**** Dataset entries
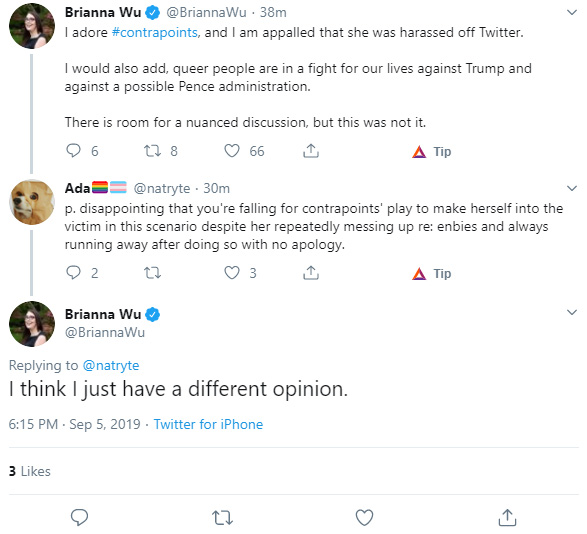This screenshot has width=587, height=534.
Task: Like the tweet with 66 likes
Action: [x=232, y=151]
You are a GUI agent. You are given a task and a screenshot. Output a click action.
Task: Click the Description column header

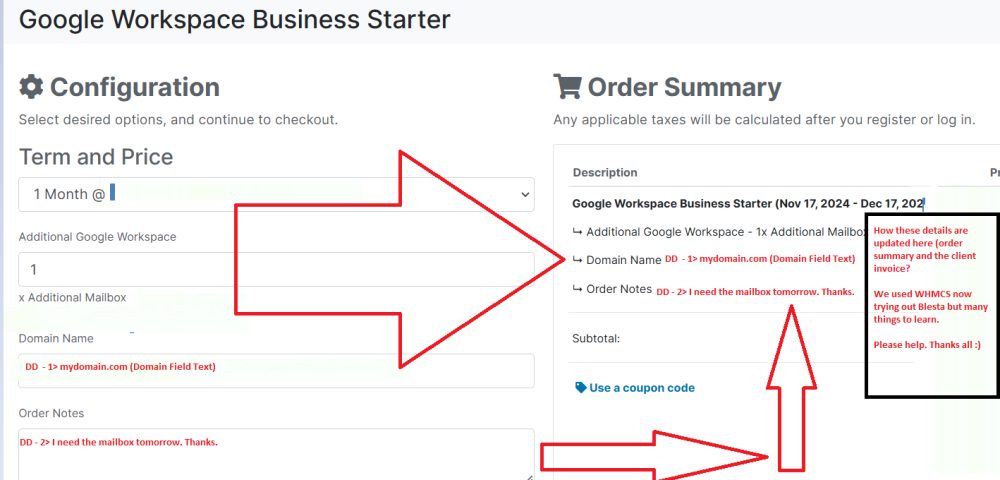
********
◆ Assigned task: Restate word for word the lines from the line with "You are a GUI" to the last line of the records above, inclusive, and omit every picture.

◆ Answer to this task:
You are a GUI agent. You are given a task and a screenshot. Output a click action.
Task: Click the Description column header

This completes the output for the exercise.